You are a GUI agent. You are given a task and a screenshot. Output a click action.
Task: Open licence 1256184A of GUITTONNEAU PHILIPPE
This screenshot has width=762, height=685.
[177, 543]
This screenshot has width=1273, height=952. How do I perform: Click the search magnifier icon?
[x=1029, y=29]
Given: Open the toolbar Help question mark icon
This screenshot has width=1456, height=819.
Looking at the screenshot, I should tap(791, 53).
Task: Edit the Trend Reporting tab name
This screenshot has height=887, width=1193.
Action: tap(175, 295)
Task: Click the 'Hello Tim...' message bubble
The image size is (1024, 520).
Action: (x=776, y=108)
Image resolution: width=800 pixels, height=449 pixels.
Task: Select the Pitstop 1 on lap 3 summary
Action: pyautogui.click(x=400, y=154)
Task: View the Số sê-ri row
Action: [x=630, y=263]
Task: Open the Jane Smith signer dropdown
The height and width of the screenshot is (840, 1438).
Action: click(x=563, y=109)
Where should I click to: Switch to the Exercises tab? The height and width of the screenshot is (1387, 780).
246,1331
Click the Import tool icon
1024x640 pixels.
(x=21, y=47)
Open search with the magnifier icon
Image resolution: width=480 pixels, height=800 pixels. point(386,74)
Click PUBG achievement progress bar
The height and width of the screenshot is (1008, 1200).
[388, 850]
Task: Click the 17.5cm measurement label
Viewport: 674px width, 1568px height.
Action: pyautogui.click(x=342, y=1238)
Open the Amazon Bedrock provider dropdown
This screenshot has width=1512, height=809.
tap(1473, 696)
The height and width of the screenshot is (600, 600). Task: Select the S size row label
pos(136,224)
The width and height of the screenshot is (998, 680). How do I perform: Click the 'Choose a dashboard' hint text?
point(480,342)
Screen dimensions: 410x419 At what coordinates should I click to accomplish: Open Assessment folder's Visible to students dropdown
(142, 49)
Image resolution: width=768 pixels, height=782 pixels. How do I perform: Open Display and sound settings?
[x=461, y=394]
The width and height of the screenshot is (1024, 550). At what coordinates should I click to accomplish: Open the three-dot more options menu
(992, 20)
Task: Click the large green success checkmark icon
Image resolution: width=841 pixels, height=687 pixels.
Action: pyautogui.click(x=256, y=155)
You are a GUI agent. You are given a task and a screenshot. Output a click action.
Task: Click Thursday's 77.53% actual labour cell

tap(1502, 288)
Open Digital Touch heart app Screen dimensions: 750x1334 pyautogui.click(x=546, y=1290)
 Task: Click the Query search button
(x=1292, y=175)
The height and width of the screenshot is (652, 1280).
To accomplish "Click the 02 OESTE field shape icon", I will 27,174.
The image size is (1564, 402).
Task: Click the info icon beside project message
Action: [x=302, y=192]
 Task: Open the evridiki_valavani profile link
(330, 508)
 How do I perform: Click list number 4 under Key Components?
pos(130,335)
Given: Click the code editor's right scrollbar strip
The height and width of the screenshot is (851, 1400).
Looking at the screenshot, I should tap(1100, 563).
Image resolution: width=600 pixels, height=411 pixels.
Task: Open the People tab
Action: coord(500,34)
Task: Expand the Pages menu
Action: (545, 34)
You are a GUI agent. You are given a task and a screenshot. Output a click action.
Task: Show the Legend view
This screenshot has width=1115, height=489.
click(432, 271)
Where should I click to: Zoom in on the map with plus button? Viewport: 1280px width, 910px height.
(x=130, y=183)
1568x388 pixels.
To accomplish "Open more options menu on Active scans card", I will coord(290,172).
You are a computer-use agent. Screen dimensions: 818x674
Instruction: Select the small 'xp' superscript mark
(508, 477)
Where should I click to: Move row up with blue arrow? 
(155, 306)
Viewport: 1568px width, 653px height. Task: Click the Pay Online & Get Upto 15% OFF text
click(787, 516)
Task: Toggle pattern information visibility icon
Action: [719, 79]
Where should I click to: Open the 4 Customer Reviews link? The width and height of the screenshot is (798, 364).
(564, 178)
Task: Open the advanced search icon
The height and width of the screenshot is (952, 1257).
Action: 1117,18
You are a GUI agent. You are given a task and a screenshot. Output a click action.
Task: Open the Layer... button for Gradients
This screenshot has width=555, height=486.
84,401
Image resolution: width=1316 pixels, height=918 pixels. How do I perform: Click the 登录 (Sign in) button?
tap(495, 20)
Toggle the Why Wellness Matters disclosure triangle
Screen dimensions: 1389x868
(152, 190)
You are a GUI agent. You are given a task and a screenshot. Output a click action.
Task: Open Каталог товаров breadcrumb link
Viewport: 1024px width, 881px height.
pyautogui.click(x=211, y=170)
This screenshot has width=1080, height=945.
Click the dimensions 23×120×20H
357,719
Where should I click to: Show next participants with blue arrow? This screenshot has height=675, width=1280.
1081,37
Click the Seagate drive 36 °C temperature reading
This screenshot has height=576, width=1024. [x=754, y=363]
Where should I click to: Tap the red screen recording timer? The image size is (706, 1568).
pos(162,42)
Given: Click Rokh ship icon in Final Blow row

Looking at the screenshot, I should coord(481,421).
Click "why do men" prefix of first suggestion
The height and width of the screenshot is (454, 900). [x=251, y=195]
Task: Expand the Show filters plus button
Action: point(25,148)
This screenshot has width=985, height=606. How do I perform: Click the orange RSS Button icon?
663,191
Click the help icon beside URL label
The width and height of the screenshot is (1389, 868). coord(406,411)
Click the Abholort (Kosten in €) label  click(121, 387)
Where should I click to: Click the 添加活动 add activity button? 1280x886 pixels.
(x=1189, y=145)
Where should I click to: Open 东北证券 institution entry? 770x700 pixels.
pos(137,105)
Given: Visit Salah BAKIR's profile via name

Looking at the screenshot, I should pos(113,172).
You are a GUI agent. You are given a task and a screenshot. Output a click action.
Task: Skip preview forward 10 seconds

:::::

> _ASSIGNED TASK_
Repeat the entries exactly, leaving nothing out.

> _ANSWER BOX_
You are a GUI agent. You are given a task and a screenshot. Output a click action.
Task: Open licence 1256184A of GUITTONNEAU PHILIPPE
This screenshot has width=762, height=685.
[177, 543]
This screenshot has width=1273, height=952. How do I perform: Click the search magnifier icon?
[x=1029, y=29]
Given: Open the toolbar Help question mark icon
This screenshot has width=1456, height=819.
Looking at the screenshot, I should tap(791, 53).
Task: Edit the Trend Reporting tab name
This screenshot has height=887, width=1193.
Action: tap(175, 295)
Task: Click the 'Hello Tim...' message bubble
The image size is (1024, 520).
Action: (x=776, y=108)
Image resolution: width=800 pixels, height=449 pixels.
Task: Select the Pitstop 1 on lap 3 summary
Action: pyautogui.click(x=400, y=154)
Task: View the Số sê-ri row
Action: [x=630, y=263]
Task: Open the Jane Smith signer dropdown
The height and width of the screenshot is (840, 1438).
Action: click(x=563, y=109)
Where should I click to: Switch to the Exercises tab? The height and width of the screenshot is (1387, 780).
246,1331
Click the Import tool icon
1024x640 pixels.
(x=21, y=47)
Open search with the magnifier icon
Image resolution: width=480 pixels, height=800 pixels. point(386,74)
Click PUBG achievement progress bar
The height and width of the screenshot is (1008, 1200).
[388, 850]
Task: Click the 17.5cm measurement label
Viewport: 674px width, 1568px height.
Action: pyautogui.click(x=342, y=1238)
Open the Amazon Bedrock provider dropdown
This screenshot has width=1512, height=809.
tap(1473, 696)
The height and width of the screenshot is (600, 600). Task: Select the S size row label
pos(136,224)
The width and height of the screenshot is (998, 680). How do I perform: Click the 'Choose a dashboard' hint text?
point(480,342)
Screen dimensions: 410x419 At what coordinates should I click to accomplish: Open Assessment folder's Visible to students dropdown
(142, 49)
Image resolution: width=768 pixels, height=782 pixels. How do I perform: Open Display and sound settings?
[x=461, y=394]
The width and height of the screenshot is (1024, 550). At what coordinates should I click to accomplish: Open the three-dot more options menu
(992, 20)
Task: Click the large green success checkmark icon
Image resolution: width=841 pixels, height=687 pixels.
Action: pyautogui.click(x=256, y=155)
You are a GUI agent. You are given a task and a screenshot. Output a click action.
Task: Click Thursday's 77.53% actual labour cell

tap(1502, 288)
Open Digital Touch heart app Screen dimensions: 750x1334 pyautogui.click(x=546, y=1290)
 Task: Click the Query search button
(x=1292, y=175)
The height and width of the screenshot is (652, 1280).
To accomplish "Click the 02 OESTE field shape icon", I will 27,174.
The image size is (1564, 402).
Task: Click the info icon beside project message
Action: [x=302, y=192]
 Task: Open the evridiki_valavani profile link
(330, 508)
 How do I perform: Click list number 4 under Key Components?
pos(130,335)
Given: Click the code editor's right scrollbar strip
The height and width of the screenshot is (851, 1400).
Looking at the screenshot, I should tap(1100, 563).
Image resolution: width=600 pixels, height=411 pixels.
Task: Open the People tab
Action: coord(500,34)
Task: Expand the Pages menu
Action: (545, 34)
You are a GUI agent. You are given a task and a screenshot. Output a click action.
Task: Show the Legend view
This screenshot has width=1115, height=489.
click(432, 271)
Where should I click to: Zoom in on the map with plus button? Viewport: 1280px width, 910px height.
(x=130, y=183)
1568x388 pixels.
To accomplish "Open more options menu on Active scans card", I will coord(290,172).
You are a computer-use agent. Screen dimensions: 818x674
Instruction: Select the small 'xp' superscript mark
(508, 477)
Where should I click to: Move row up with blue arrow? 
(155, 306)
Viewport: 1568px width, 653px height. Task: Click the Pay Online & Get Upto 15% OFF text
click(787, 516)
Task: Toggle pattern information visibility icon
Action: [719, 79]
Where should I click to: Open the 4 Customer Reviews link? The width and height of the screenshot is (798, 364).
(564, 178)
Task: Open the advanced search icon
The height and width of the screenshot is (952, 1257).
Action: 1117,18
You are a GUI agent. You are given a task and a screenshot. Output a click action.
Task: Open the Layer... button for Gradients
This screenshot has width=555, height=486.
84,401
Image resolution: width=1316 pixels, height=918 pixels. How do I perform: Click the 登录 (Sign in) button?
tap(495, 20)
Toggle the Why Wellness Matters disclosure triangle
Screen dimensions: 1389x868
(152, 190)
You are a GUI agent. You are given a task and a screenshot. Output a click action.
Task: Open Каталог товаров breadcrumb link
Viewport: 1024px width, 881px height.
pyautogui.click(x=211, y=170)
This screenshot has width=1080, height=945.
Click the dimensions 23×120×20H
357,719
Where should I click to: Show next participants with blue arrow? This screenshot has height=675, width=1280.
1081,37
Click the Seagate drive 36 °C temperature reading
This screenshot has height=576, width=1024. [x=754, y=363]
Where should I click to: Tap the red screen recording timer? The image size is (706, 1568).
pos(162,42)
Given: Click Rokh ship icon in Final Blow row

Looking at the screenshot, I should coord(481,421).
Click "why do men" prefix of first suggestion
The height and width of the screenshot is (454, 900). [x=251, y=195]
Task: Expand the Show filters plus button
Action: point(25,148)
This screenshot has width=985, height=606. How do I perform: Click the orange RSS Button icon?
663,191
Click the help icon beside URL label
The width and height of the screenshot is (1389, 868). coord(406,411)
Click the Abholort (Kosten in €) label  click(121, 387)
Where should I click to: Click the 添加活动 add activity button? 1280x886 pixels.
(x=1189, y=145)
Where should I click to: Open 东北证券 institution entry? 770x700 pixels.
pos(137,105)
Given: Visit Salah BAKIR's profile via name

Looking at the screenshot, I should pos(113,172).
You are a GUI agent. You are given a task and a screenshot. Output a click action.
Task: Skip preview forward 10 seconds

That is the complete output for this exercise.